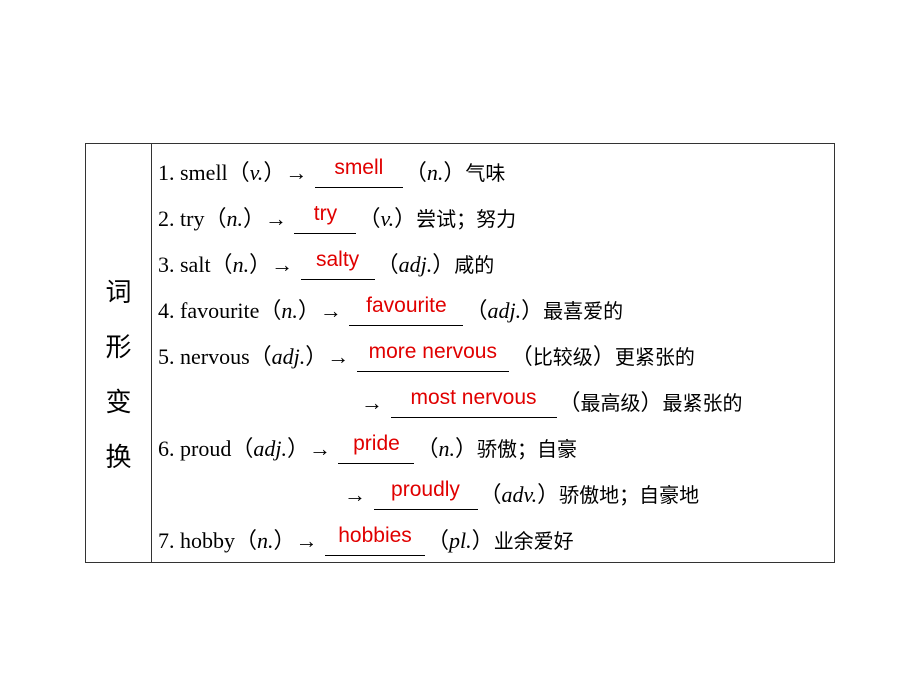 The height and width of the screenshot is (690, 920). I want to click on answer-blank: favourite, so click(406, 310).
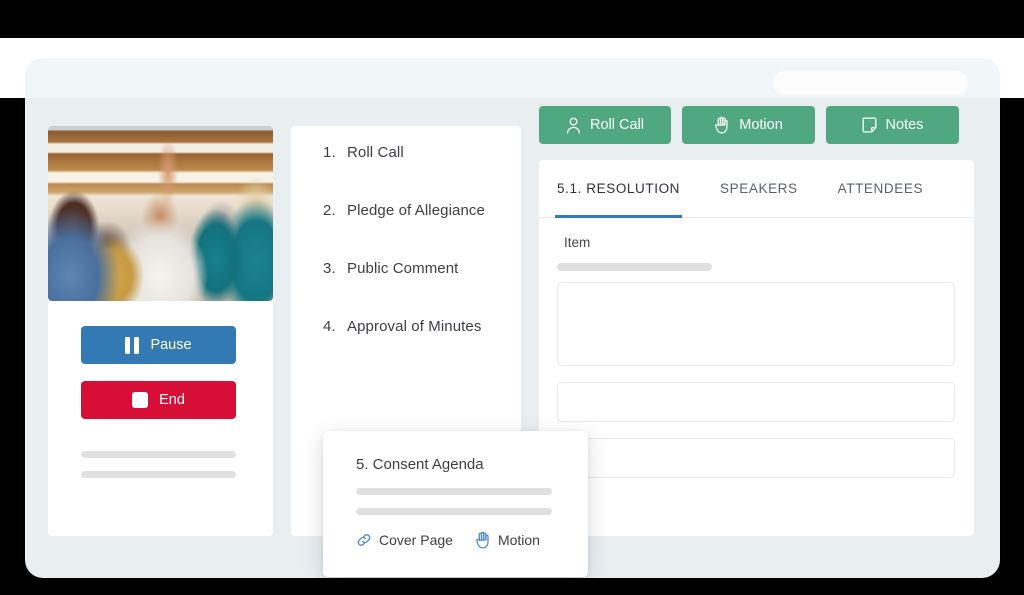  I want to click on cover-page-link: Cover Page, so click(404, 540).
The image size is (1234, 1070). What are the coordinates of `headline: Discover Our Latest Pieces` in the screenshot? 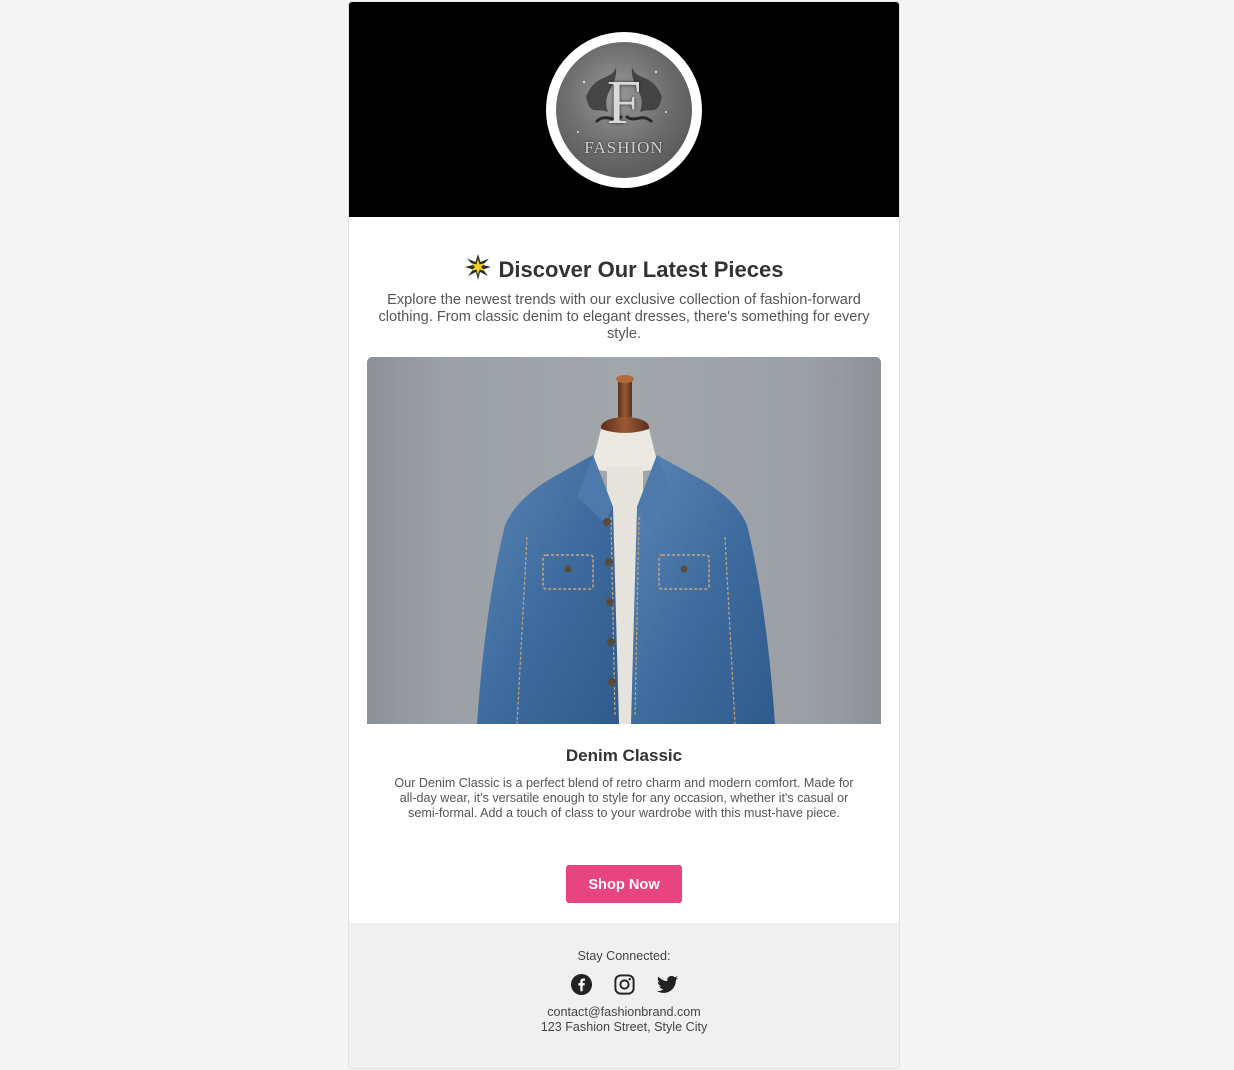 It's located at (624, 270).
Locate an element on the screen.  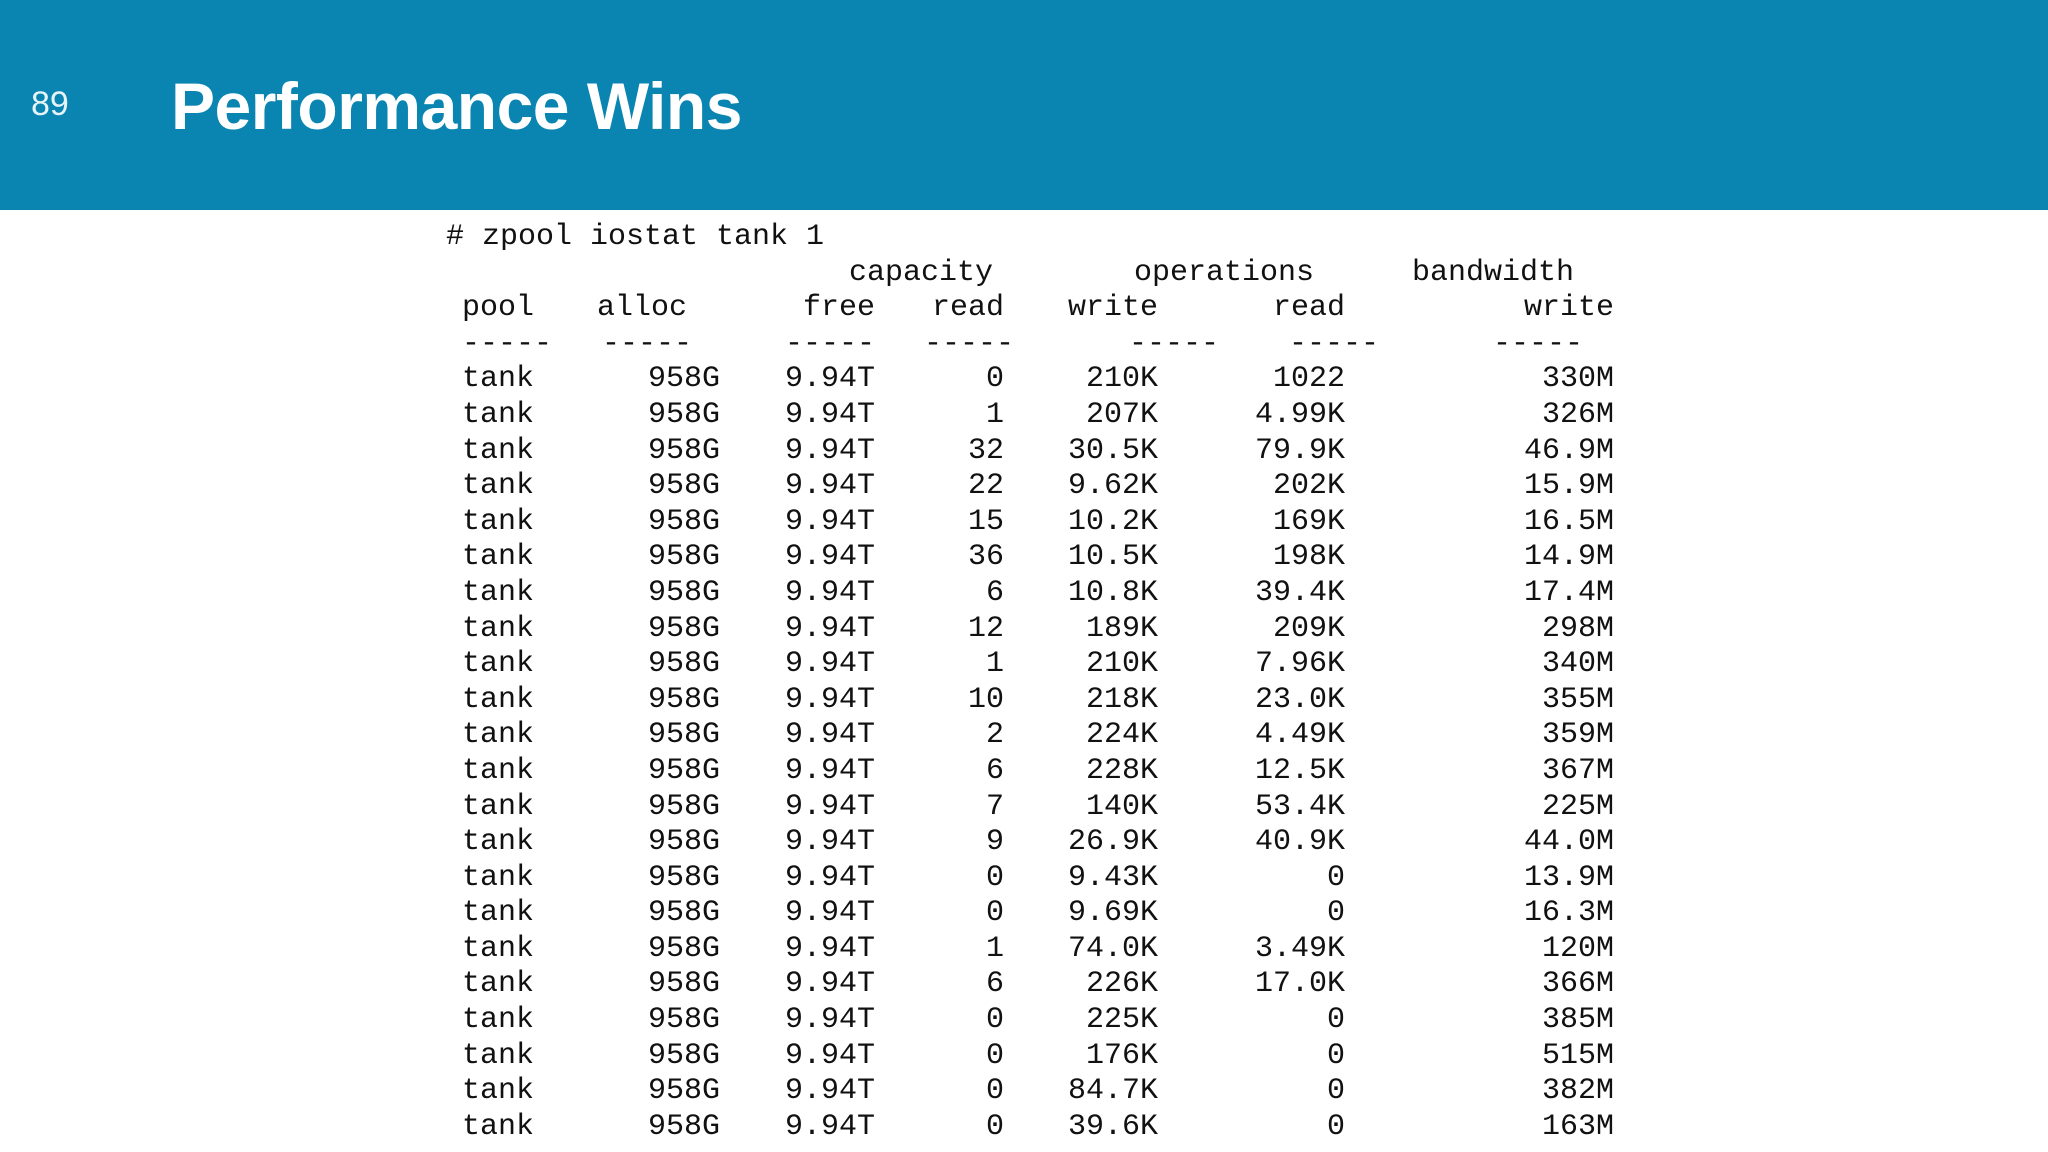
cell-write: 189K is located at coordinates (1122, 628).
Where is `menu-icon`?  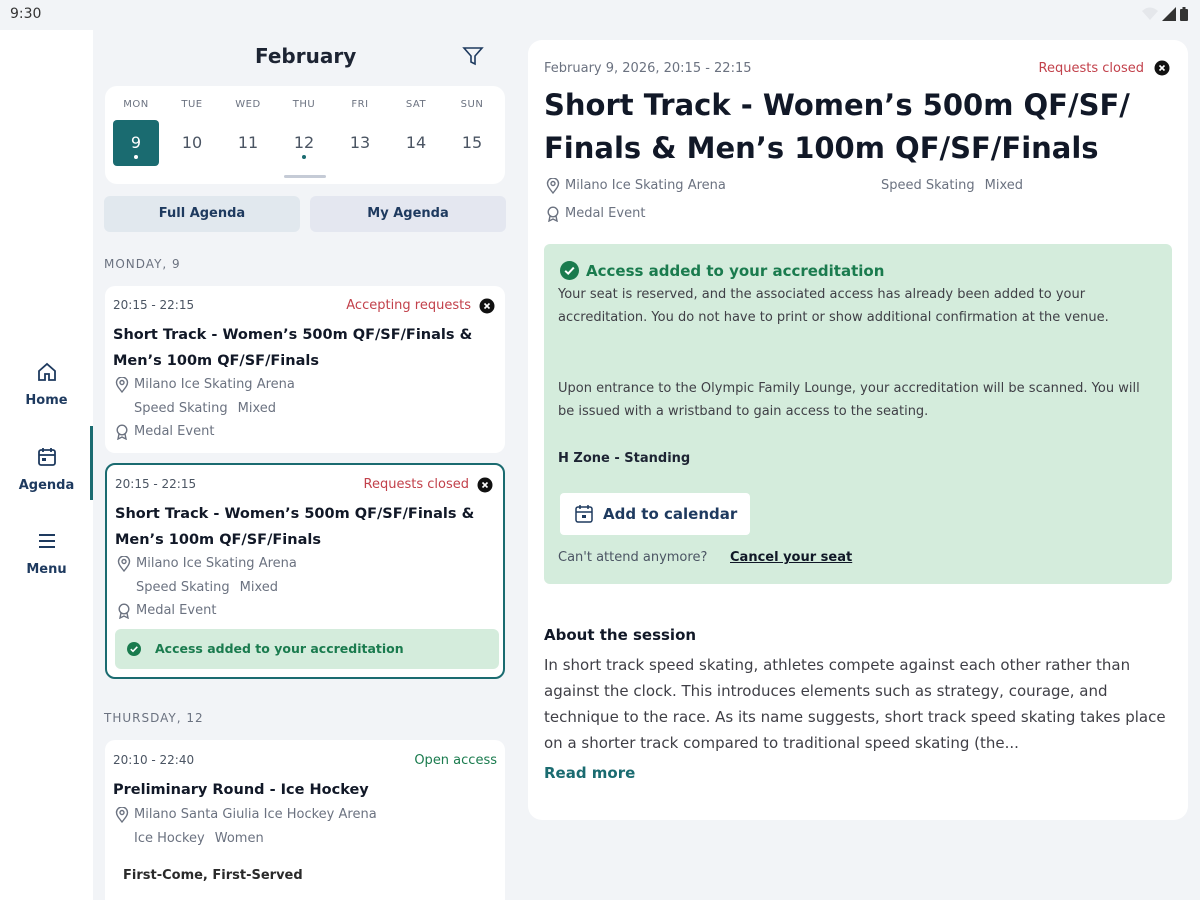
menu-icon is located at coordinates (46, 541).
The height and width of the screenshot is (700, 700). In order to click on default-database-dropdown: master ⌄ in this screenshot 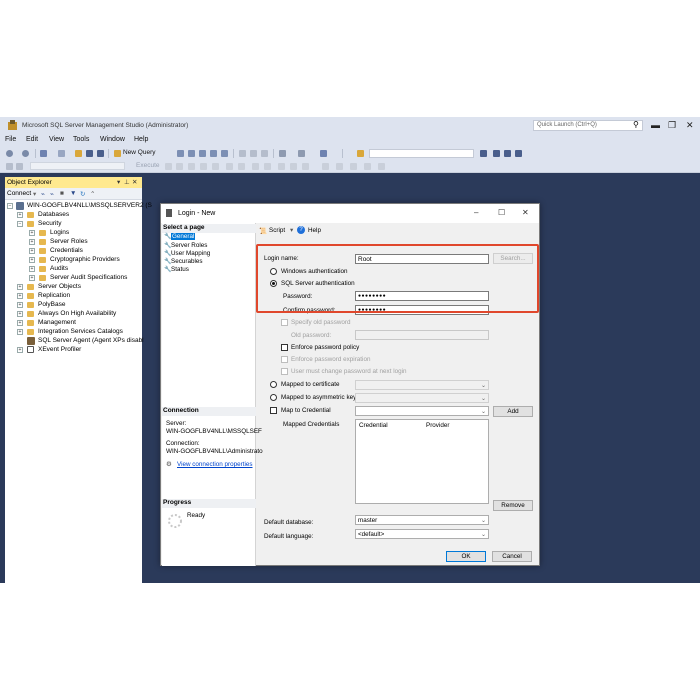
★ ★ ★
--- WHAT YOU HAVE TO DO ---
Please reproduce word for word the items starting with the line that contains "Locate an element on the screen." and going on through the last line of the items, with the pictures left out.

--- RESPONSE TO THIS TASK ---
Locate an element on the screen.  
cell-write: 189K is located at coordinates (1122, 628).
Where is `menu-icon`?  
menu-icon is located at coordinates (46, 541).
The height and width of the screenshot is (700, 700). In order to click on default-database-dropdown: master ⌄ in this screenshot 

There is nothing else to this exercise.